Mykyta the Fox («Лис Микита») is the first Ukrainian animated series made in the country since it declared independence from the USSR. The series is based on Ivan Franko's satirical fairy tale poem Lys Mykyta.

==History of creation==

The series was created on the order of the all-Ukrainian Prosvita society. It is based on the eponymous satirical fairy tale in verse by Ivan Franko (an adaptation of the popular European tale of Reynard).
The series had a budget of ₴10 million (according to alternative data, ₴6 million).
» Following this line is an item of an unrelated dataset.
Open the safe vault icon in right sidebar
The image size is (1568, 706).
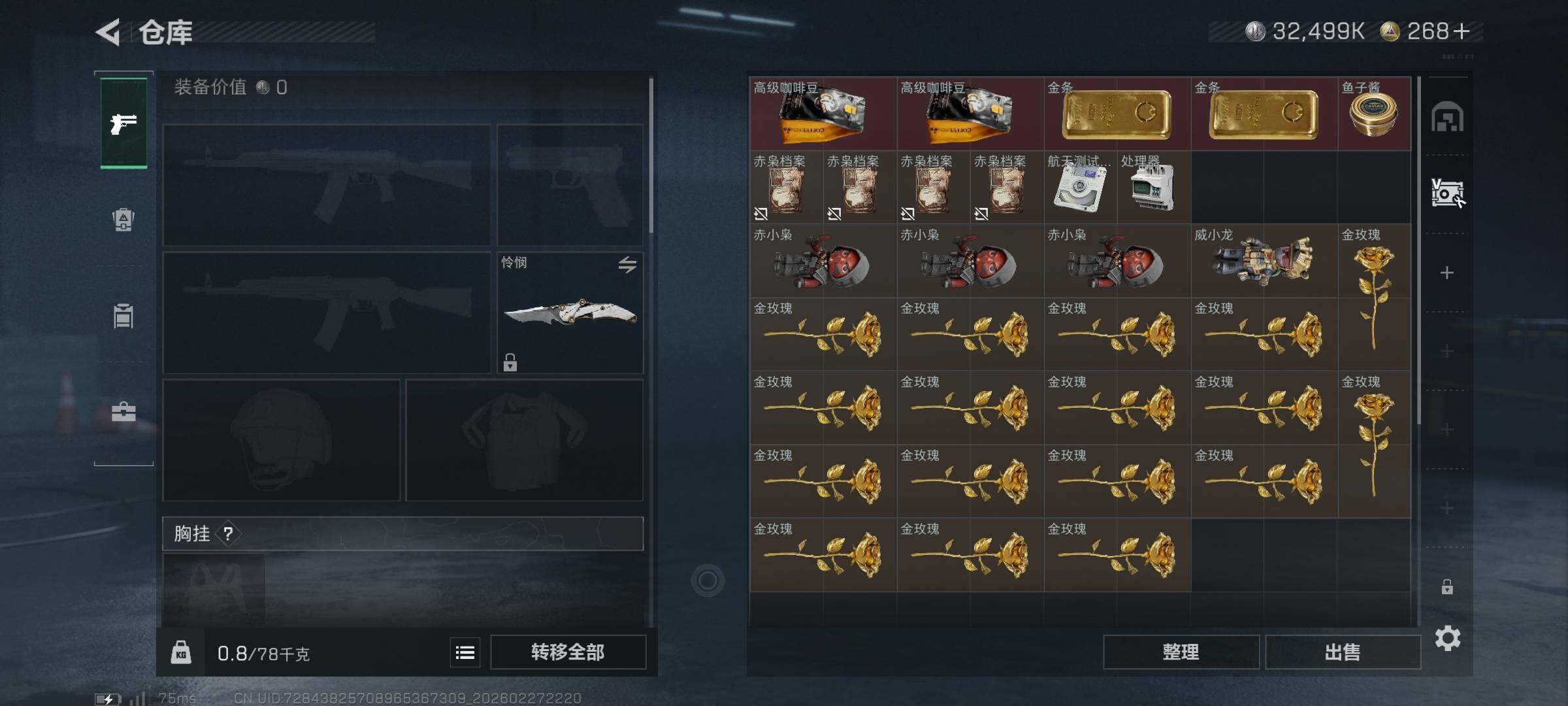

A theatrical pre-release was held at Kinopalats in Kyiv on 15 June 2007. The series premiered on TV in 2009 on Pershyi Natsionalnyi, having already been released on DVD in 2008. The cartoon was also broadcast in other countries, including Latvia, Hungary, Poland and Turkey.

==Plot==
The series tells the story of a witty and cunning fox Mykyta, his adventures and relationships with his other animals.

===Characters===
- Mykyta the Fox
- Burmylo the Bear
- Hektor the Puppy
- The Vixen
- The Lion
- Murlyka the Cat
- Nesyty the Wolf
- Bazyliy the Goat
- The Hare
- The Rooster
- The Sheep
- Fruzia the Monkey

== Episodes ==
The series consists of 26 episodes of 15 minutes each:

- Episode 1 “Nesyty the Wolf”
- Episode 2 “Hektor the Puppy”
- Episode 3 “Rooster”
- Episode 4 “Bear”
- Episode 5 “Deck”
- Episode 6 “Cat Purr”
- Episode 7 “Spizharnya” (“Pantry”)
- Episode 8 “Tribunal”
- Episode 9 “The Verdict”
- Episode 10 “Chicken Coop”
- Episode 11 “Burmilov”
- Episode 12 “Irony of Fate”
- Episode 13 “Wolf Trouble”
- Episode 14 “Sheep Patriot”
- Episode 15 “The Tailor”
- Episode 16 “Hare”
- Episode 17 “Letter to the Tsar”
- Episode 18 “Basilius the Goat”
- Episode 19 “Nag”
- Episode 20 “Voice from the Sky”
- Episode 21 “Sexton”
- Episode 22 “Fruzia the Monkey”
- Episode 23 “Fishing”
- Episode 24 “The Well”
- Episode 25 “Duel”
- Episode 26 “His Majesty’s Chancellor”

== Interesting facts ==
- When the animals begin to get angry at the king of animals, Leo, the song of the group “GreenJolly” "Together we are rich" is played - the anthem of the Orange Revolution.
- Burmylo the Bear and Mykyta the Fox go to steal honey in the village, the song “We are carried by the ocean, in it we can do everything...” by the group “Okean Elzy” is heard.
- The animated series was planned for 260 minutes, but was produced in 405 minutes.
- The series soundtrack includes songs by GreenJolly, Okean Elzy, Braty Hadyukiny, and ABBA.
- The cartoon uses national and satirical features of clothing. For example, Mykyta the Fox, the Sun in the Hutsul keptare or the Moon in the nightcap.
- The score was composed with the participation of Myroslav Skoryk.
- 450,000 drawings were used to create this animated series.
- 70 animators were involved in the creation of the series.